EB: Frostbite: A Werewolf Tale will hit stores in October of 2009. Can you give our readers an idea of what they should expect?
DW: A whole lot of awesome. This book was serialized online, but it’s been heavily updated and expanded from that version. It’s one of my favorite stories, and it has some of my best writing in it. My fans will not be disappointed.
EB: When you’re writing, do you have any particular music to get you in the mood for horror and keep you there?
DW: I can’t have music. I need silence–I need to be entirely inside my own head.
EB: You’ve described your books as "action horror novels." When it comes to writing action scenes, do you have any major sources of inspiration?
DW: I grew up reading a lot of pulp novels. Edgar Rice Burroughs, Robert E. Howard, Fritz Leiber. The stories were thin in what some people think matters in writing–theme, character development, "depth"–but they were so much fun. Utter fun to read, and they must have been fun to write, too. Because Monster Island wasn’t supposed to be a "serious" work, it was just something I was writing about zombies, I didn’t worry about writing a great novel. I just had fun with it. It turns out that’s the best way to write something entertaining for others, as well. I’m inspired by a lot by movies, as well. My action scenes play out in my head, I just imagine a really cool scene from an (imaginary) movie and then I describe it on the page.
EB: Since you’ve written extensively on the subject, do you think you’re adequately prepared for the coming zombie apocalypse?
DW: Not at all. Nobody can really be prepared–something always goes wrong at the last minute, or we make emotional decisions that leave us in the wrong place at the wrong time. Have zombie movies taught you nothing? Seriously, I hear from people all the time who tell me they’ll get by just fine when the zombies rise. All I can think is, wow, it almost sounds like you want that to happen. If it happened for real I think I would just shut down in total terror.

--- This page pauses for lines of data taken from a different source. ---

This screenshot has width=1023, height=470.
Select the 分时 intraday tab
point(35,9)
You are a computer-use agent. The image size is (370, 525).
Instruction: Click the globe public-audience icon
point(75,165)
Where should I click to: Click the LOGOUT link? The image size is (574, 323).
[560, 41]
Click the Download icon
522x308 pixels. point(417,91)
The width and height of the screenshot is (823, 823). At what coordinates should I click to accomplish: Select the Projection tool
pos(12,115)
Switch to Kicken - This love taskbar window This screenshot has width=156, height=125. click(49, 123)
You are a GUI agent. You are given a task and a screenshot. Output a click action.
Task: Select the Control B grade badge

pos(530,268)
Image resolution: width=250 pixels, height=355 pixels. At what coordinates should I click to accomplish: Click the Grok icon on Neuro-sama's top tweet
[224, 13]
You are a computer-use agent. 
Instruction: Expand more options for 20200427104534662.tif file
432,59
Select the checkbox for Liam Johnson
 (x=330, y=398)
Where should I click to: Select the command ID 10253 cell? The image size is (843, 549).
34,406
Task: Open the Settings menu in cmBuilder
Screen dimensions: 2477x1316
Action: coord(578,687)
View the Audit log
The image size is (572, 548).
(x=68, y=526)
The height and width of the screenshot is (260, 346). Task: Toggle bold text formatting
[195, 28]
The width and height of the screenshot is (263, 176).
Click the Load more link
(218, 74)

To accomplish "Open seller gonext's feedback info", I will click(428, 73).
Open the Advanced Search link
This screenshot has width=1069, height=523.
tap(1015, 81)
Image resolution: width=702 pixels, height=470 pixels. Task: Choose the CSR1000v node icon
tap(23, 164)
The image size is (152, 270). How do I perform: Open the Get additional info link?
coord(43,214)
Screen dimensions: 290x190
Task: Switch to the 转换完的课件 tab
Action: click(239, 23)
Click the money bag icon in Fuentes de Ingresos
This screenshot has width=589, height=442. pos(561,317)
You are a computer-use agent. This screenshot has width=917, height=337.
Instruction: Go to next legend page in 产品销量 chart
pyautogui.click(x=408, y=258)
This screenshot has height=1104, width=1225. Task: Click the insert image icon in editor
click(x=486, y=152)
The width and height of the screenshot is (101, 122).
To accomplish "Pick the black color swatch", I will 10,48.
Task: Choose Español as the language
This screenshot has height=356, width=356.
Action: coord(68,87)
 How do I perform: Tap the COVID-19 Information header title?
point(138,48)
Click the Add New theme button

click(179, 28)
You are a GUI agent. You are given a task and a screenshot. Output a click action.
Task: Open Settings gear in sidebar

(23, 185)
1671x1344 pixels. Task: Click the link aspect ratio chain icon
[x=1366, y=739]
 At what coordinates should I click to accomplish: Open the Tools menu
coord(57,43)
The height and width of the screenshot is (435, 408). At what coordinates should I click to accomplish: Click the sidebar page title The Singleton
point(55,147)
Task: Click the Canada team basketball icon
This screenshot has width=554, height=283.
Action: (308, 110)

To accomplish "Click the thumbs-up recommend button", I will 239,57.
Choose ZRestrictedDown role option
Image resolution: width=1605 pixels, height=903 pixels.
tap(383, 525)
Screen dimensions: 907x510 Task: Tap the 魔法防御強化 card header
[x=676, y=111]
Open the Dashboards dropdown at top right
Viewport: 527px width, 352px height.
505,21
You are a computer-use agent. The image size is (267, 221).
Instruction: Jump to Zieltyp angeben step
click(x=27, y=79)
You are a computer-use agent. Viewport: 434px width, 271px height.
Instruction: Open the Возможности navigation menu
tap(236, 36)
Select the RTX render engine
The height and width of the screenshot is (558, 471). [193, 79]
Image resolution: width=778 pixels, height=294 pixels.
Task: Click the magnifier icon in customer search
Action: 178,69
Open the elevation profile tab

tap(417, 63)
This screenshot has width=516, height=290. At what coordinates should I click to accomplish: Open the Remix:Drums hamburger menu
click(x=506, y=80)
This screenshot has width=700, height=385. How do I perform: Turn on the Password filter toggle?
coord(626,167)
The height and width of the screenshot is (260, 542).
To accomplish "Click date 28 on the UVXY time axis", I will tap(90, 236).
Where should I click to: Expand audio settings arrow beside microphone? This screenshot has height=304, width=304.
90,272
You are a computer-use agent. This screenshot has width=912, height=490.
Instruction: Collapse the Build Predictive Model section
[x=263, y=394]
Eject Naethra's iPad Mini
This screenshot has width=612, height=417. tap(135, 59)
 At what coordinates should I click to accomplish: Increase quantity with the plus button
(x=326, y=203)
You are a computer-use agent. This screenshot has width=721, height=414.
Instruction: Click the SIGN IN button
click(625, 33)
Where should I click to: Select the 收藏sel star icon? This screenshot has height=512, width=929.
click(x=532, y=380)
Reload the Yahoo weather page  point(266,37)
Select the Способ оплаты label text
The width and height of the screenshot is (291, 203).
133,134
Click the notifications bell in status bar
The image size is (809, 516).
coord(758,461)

EB: In your vampire novels, the bloodsuckers aren’t really the fanged romantics depicted in so many other works of horror fiction. What made you decide to take them in a more savage direction?
DW: I read too many paranormal romance novels. That was the direction horror was headed, it was very clear, so I forced myself to read a bunch of books about vampires that don’t bite people, that want to take them on dates. You know what happens when I force myself to read bad books? It makes me itch. It makes me tap my foot on the floor in impatience. It makes me want to write a good book. So that’s what I did.
EB: What’s next for David Wellington?
DW: Lunch. Of course, I have to write two chapters before I can eat.
EB: Thanks so much for taking time to answer my questions. Any last words of wisdom for our readers?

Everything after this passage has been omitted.